Another interesting region in the north of Portugal is that extending from Vianna do Castello up to Gontinhães. Vianna do Castello is a very old city, and, on the heights called Santa Luzia de Britonia, are the ruins of other castros. Historians mention this region of Santa Luzia as being a somewhat extensive one, and tell of a northern castle as well as of a southern. The Santa Luzia of Vianna do Castello is undoubtedly the southern one; the one to the north is not so easily located. But it can be found, by careful questioning of the country people and local authorities. It is called to-day the Castro dos Mouros, and stands on the peak of Terrugen, that rises yet higher than the hillside of Matamça, where are the remains of the town of Cividade and the tradition of a great battle between the Moors and the Goths.
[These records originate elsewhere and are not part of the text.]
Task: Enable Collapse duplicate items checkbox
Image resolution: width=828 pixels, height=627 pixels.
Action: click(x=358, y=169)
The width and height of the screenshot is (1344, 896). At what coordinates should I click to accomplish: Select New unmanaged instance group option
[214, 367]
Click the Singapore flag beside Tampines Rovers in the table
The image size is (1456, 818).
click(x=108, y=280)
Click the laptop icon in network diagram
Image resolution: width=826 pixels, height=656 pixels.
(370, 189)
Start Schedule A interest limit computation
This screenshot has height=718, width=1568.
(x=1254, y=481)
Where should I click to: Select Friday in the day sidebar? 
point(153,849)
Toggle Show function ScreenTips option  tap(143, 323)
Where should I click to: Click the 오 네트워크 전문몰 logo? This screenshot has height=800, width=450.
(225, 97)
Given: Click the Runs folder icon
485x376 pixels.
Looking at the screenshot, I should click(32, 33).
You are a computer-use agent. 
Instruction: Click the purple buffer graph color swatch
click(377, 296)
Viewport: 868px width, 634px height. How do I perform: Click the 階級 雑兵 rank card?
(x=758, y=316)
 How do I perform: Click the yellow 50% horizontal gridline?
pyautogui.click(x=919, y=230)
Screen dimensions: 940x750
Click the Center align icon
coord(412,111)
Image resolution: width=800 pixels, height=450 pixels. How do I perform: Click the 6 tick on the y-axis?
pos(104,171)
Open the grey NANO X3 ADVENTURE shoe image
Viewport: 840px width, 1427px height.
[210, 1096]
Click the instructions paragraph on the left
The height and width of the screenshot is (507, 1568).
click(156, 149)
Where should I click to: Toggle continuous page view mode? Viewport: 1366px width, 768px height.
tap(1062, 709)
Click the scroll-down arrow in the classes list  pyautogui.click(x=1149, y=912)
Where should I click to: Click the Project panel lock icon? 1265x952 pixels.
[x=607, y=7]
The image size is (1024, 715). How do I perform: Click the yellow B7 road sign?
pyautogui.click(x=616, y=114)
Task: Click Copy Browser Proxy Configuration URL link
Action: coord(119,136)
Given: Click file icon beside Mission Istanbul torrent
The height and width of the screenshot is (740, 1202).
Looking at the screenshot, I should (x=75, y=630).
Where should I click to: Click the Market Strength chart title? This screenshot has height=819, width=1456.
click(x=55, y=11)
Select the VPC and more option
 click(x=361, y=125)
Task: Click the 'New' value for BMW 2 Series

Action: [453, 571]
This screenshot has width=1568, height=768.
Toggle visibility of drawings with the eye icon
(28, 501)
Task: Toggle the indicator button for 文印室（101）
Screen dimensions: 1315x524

This part of the province of Minho is wrapped in dim traditions of battles. Where now stands the little chapel of San Braz, in its peaceful circle of venerable olive trees, there is said to have been a mighty conflict between the Romans and the Lusitanians; or, according to some, between the Lusitanians and the Moors. The Lusitanians called a battle azar, and unto the present time the valley in which stands the chapel of San Braz is called Balthazares, from Valle d’Azares.
Following the valley road — all this locality can be tramped over in a day — one comes to a garden where, behind massive stone walls, stands the beautiful dolmen of Gontinhães. While we do not need it to convince us that we are, indeed, upon historic ground, it is the final association; carrying us back into the remote ages before the Goths and the Moors fought, before the Romans and the Lusitanians fought, to a time when a primitive people were in possession of the fair and much desired land.
Yet, in spite of dolmens and Roman remains, the feeling of this northern province of Portugal is distinctively Gothic, and of the early kingdom — unlike Alemtejo, which is as distinctively prehistoric, Roman and Moorish. In spirit one dwells more with “the wolves of the north,” as St. Jerome called the Gothic and Vandal hordes; the fighting personality of Affonso Henriques; the prowess of the Cid, who was knighted in the mosque of the Portuguese town of Coimbra; the Crusaders; and the churchly records.
But all of fair, forgotten Portugal — old and new, north and south — inspires a memory of the line from one of Camoen’s least translatable sonnets:
(Perpetual home-sick longing of my soul.)